▸ EXERCISE INSTRUCTIONS: Give the lines below again exactly, starting with the line that holds "344x297 pixels." and going on through the line that holds "Instruction: Expand 'Читать".
===== MATERIALS PROVIDED
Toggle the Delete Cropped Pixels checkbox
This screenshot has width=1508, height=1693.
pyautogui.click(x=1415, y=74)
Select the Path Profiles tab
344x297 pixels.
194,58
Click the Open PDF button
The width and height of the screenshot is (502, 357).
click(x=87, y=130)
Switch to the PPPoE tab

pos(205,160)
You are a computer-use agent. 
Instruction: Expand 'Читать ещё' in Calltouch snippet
==========
===== MATERIALS PROVIDED
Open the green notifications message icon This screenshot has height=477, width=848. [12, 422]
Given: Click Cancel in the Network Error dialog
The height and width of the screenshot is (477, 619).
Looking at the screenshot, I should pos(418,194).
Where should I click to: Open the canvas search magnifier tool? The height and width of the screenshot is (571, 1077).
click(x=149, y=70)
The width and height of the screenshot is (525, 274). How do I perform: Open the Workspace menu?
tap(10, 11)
==========
===== MATERIALS PROVIDED
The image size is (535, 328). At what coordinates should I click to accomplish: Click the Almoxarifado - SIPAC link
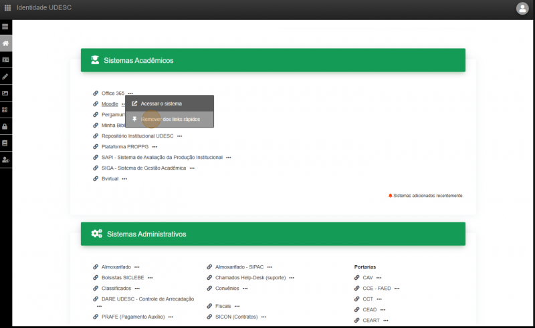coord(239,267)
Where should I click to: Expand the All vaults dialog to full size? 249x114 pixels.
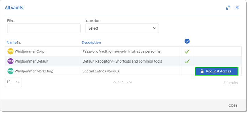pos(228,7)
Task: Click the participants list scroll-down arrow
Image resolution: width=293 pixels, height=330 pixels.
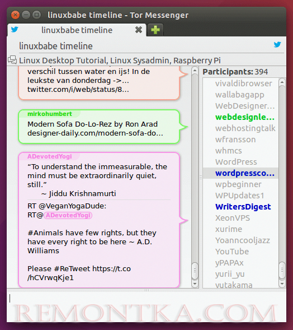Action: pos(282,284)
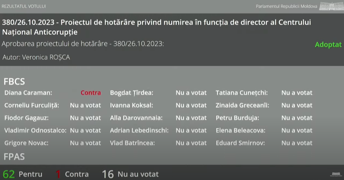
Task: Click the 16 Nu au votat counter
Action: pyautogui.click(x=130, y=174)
==========
▸ WRITTEN ANSWER:
344x297 pixels.
194,58
Click the Open PDF button
The width and height of the screenshot is (502, 357).
click(x=87, y=130)
Switch to the PPPoE tab

pos(205,160)
You are a computer-use agent. 
Instruction: Expand 'Читать ещё' in Calltouch snippet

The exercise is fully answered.